Debussy: Musician of France

By Victor I. Seroff | Go to book overview

CHAPTER XIX
DEBUSSYSM

DEBUSSY'S ALREADY unhappy life was to be still further troubled. In my biography of Maurice Ravel I have given a detailed account of L'Affaire Ravel, as it was called; Le cas Debussy ("The Debussy Case") was the other side of the story.
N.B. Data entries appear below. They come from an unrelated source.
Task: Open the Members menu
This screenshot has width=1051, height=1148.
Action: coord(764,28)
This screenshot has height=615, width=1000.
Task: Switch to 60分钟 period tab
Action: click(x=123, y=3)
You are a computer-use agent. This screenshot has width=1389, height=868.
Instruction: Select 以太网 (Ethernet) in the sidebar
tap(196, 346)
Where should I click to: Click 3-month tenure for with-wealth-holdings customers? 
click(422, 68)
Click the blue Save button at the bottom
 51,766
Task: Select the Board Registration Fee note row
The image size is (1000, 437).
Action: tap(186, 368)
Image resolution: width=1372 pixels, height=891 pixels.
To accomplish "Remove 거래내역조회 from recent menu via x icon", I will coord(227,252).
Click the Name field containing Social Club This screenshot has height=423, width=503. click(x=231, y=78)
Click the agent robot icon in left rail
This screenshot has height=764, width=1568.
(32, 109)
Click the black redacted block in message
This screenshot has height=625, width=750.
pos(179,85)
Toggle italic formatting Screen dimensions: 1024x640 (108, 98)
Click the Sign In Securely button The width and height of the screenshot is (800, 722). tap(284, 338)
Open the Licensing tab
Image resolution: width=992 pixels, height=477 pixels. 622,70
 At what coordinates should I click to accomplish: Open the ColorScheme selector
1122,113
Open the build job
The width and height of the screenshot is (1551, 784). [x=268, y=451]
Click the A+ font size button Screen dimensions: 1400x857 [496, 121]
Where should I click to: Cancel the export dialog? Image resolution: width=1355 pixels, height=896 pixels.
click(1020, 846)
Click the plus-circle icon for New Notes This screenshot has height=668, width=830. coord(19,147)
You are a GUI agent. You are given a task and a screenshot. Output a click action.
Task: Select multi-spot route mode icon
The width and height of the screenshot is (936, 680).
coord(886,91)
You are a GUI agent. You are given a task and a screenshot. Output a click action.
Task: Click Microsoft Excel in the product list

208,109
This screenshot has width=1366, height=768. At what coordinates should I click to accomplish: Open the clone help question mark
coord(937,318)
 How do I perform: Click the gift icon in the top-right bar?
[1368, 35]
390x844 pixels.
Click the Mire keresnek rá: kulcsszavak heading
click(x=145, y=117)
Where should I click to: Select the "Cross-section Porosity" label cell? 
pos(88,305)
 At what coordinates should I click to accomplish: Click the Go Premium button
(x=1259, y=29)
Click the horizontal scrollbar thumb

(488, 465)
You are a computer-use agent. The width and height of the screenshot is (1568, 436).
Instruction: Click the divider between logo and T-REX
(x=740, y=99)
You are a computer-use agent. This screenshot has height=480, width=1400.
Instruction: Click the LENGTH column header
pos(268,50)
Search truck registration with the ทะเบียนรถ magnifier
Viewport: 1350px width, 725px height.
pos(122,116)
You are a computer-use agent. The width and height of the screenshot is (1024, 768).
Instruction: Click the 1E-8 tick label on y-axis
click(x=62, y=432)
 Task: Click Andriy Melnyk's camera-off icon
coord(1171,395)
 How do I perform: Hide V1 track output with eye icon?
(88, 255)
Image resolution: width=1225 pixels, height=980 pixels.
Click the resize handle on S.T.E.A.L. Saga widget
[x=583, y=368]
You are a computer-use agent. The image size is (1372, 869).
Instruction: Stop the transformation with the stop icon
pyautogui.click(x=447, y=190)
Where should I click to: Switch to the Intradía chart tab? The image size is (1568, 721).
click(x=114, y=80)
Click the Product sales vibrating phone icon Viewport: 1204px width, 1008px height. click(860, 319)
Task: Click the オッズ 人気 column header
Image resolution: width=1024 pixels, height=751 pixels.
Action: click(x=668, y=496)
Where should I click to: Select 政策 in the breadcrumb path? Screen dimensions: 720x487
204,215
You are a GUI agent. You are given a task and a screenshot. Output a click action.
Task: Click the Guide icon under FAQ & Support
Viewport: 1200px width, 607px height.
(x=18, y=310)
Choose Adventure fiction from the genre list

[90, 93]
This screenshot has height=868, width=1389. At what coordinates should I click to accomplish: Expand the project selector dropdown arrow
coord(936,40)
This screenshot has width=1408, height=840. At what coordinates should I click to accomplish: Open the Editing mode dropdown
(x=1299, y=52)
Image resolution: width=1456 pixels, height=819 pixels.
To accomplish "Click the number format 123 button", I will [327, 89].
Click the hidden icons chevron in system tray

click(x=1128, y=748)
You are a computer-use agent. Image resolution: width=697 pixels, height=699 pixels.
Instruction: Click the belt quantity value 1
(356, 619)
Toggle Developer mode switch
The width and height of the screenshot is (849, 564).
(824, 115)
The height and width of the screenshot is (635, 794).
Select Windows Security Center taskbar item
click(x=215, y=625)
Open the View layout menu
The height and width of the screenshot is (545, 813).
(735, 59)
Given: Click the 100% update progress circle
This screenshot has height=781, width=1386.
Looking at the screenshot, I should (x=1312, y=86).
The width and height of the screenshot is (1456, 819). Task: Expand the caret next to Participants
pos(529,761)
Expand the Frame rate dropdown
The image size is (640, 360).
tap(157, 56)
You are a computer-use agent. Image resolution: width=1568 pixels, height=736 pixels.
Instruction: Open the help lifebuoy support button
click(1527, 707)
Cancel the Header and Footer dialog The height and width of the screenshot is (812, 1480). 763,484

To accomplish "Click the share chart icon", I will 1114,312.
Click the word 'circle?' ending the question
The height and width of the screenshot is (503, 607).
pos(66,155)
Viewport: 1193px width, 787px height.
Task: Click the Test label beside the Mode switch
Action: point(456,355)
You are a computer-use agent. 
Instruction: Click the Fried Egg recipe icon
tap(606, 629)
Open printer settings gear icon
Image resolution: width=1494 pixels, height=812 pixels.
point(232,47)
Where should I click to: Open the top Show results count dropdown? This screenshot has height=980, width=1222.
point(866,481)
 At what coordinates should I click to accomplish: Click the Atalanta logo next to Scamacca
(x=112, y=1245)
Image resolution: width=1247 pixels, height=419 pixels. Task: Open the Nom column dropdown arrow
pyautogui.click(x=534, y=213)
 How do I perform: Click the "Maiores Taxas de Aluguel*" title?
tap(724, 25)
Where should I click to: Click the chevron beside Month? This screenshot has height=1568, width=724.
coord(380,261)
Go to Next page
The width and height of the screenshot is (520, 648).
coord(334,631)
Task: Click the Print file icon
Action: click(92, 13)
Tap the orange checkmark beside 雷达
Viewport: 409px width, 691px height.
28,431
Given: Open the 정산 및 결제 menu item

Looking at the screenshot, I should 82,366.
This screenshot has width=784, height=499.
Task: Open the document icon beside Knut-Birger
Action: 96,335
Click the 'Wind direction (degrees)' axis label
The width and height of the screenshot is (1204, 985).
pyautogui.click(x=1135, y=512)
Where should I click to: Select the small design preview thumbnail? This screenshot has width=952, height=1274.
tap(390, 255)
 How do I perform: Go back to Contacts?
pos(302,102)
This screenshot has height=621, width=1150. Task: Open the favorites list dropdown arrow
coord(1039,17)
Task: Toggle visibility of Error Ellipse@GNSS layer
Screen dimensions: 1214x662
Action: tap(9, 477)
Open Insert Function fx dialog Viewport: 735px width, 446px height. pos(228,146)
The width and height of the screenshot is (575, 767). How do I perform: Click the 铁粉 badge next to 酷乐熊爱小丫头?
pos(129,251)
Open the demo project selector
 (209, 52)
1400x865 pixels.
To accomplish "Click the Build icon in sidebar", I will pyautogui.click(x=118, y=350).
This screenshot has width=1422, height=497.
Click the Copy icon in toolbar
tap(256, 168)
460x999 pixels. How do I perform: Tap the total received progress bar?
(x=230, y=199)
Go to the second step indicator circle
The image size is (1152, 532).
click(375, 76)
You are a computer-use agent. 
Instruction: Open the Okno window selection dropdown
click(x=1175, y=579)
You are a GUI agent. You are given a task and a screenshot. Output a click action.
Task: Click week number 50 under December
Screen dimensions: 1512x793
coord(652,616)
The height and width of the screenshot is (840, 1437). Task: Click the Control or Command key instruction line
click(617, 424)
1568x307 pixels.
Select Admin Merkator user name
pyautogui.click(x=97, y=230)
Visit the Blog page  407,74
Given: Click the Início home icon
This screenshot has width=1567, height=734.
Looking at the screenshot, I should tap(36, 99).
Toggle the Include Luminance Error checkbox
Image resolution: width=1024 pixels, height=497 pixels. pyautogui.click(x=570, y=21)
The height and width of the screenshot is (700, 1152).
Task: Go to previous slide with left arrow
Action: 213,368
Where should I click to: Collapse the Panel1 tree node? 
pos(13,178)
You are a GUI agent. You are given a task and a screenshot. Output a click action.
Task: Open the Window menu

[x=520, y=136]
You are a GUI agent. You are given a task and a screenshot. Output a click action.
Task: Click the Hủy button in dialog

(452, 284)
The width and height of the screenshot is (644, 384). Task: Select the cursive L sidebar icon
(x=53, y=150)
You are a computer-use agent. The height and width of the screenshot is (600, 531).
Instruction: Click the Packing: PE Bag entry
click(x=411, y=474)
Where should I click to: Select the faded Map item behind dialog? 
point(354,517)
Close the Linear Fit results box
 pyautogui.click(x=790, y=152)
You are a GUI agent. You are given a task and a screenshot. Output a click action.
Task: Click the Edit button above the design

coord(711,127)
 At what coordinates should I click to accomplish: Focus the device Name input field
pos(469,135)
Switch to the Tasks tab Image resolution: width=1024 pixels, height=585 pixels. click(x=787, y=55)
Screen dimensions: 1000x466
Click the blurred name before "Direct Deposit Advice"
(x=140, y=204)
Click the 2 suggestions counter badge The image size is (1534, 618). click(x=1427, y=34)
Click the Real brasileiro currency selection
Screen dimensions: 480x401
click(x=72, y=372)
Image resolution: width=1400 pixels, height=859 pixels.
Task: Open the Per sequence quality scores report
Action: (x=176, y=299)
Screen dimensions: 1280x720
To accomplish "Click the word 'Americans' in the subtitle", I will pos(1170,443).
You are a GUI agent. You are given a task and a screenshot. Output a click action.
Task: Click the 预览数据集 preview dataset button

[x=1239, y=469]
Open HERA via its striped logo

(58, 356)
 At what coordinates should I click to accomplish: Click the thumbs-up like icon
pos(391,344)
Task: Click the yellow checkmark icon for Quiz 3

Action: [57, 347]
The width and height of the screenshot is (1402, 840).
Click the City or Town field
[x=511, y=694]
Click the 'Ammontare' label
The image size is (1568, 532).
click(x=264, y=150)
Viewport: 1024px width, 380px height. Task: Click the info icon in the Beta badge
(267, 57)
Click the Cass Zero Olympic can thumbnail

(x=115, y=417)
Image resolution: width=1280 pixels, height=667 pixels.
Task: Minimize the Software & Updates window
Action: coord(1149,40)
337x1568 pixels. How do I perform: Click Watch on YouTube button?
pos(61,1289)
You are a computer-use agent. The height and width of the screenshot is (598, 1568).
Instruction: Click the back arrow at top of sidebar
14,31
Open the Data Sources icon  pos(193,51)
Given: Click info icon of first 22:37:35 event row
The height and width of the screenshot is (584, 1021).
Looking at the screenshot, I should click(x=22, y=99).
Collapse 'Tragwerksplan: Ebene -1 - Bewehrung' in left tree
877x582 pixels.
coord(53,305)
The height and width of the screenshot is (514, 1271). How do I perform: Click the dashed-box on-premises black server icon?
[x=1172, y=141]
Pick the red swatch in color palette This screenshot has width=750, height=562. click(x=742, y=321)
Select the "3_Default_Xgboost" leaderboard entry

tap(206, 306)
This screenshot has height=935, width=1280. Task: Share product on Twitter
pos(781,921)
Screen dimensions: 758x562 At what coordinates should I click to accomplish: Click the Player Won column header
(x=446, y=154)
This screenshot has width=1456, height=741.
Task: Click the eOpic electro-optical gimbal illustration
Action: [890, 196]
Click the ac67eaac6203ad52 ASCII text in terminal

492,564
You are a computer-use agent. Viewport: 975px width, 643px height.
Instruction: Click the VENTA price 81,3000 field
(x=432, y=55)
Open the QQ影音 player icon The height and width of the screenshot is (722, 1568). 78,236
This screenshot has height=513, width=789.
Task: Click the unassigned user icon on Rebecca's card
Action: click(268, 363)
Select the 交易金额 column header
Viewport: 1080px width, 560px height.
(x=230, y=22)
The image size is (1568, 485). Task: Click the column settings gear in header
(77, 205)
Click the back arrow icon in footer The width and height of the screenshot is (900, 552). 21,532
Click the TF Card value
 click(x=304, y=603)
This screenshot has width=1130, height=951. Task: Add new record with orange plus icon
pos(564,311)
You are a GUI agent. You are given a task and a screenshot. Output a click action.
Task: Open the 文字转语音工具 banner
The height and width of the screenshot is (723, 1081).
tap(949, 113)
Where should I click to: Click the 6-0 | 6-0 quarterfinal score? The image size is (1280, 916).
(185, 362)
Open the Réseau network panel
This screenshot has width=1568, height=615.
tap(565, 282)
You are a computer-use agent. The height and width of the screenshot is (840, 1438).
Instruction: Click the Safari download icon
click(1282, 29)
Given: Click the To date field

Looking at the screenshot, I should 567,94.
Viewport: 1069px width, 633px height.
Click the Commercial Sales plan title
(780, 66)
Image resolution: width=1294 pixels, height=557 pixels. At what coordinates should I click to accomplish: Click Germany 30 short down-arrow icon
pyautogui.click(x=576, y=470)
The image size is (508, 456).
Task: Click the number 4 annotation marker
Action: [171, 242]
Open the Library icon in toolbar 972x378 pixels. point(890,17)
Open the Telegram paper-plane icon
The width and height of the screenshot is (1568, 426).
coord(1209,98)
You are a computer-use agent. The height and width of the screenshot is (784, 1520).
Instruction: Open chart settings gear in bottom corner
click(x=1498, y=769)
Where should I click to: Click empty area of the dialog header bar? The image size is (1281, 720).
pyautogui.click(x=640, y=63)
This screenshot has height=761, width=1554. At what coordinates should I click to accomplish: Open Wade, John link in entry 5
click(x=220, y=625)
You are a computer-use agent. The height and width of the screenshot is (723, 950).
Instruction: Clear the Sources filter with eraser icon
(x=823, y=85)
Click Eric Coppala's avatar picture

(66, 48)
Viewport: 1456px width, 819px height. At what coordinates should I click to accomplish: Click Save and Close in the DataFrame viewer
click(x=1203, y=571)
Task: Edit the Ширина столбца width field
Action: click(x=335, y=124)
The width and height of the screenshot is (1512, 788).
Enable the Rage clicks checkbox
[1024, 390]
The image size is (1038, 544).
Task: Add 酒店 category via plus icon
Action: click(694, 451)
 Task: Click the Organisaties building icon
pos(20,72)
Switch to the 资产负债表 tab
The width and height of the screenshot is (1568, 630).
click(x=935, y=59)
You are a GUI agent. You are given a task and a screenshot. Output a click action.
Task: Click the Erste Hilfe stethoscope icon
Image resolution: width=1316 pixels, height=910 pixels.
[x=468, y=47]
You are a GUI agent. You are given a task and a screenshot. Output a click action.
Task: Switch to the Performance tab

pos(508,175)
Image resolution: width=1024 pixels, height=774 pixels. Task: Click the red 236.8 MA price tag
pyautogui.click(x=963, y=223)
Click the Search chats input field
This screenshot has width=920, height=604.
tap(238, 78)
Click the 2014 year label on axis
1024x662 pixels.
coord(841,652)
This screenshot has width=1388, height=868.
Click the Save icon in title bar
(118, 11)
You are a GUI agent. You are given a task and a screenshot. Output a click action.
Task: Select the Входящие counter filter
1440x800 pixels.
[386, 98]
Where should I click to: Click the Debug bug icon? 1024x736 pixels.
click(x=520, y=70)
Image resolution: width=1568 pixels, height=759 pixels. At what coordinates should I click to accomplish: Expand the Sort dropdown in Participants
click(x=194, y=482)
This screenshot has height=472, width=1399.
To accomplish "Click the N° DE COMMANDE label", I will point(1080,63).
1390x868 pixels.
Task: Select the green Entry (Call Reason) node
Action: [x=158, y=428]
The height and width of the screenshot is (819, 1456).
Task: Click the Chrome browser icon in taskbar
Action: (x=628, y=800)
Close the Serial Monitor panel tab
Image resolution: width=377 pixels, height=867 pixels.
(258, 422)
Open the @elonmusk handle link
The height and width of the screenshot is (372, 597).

In the spring of 1902 the success of Pelléas et Mélisande was questionable. In fact there is no doubt that had it not been for Lalo's article hailing it as a masterpiece and Carré's clever management of a claque recruited from Debussy's ardent admirers, the opera might have gone into oblivion. At about that time Jean Lorrain, a reporter on the Journal, began to throw darts against the production in his "Pall Mall" column, and on January 4, 1904, he published a long article that opened the campaign against Debussysm. As humorous as it was malicious, it could not escape public attention:

Just as they were convulsed with admiration over the sunny pizzicati of that little masterpiece L'Après-midi d'un Faune, they have now declared that we must go into raptures over the deliberate dissonances of the lengthy recitatives in Pelléas. Those long-drawn chords and those perpetual beginnings of repeatedly announced phrases have an enervating effect. A kind of titillation that is at first pleasurable, then exasperating, and in the end, cruelly painful, is inflicted on the ears of the audience by the continual repetition of a theme that is constantly interrupted and which never terminates. This work with its limbo-like atmosphere and its occasional little shocks so very artistic (oh, my dear!) and so upsetting (you can imagine!) received the united votes of a public consisting of snobs and poseurs.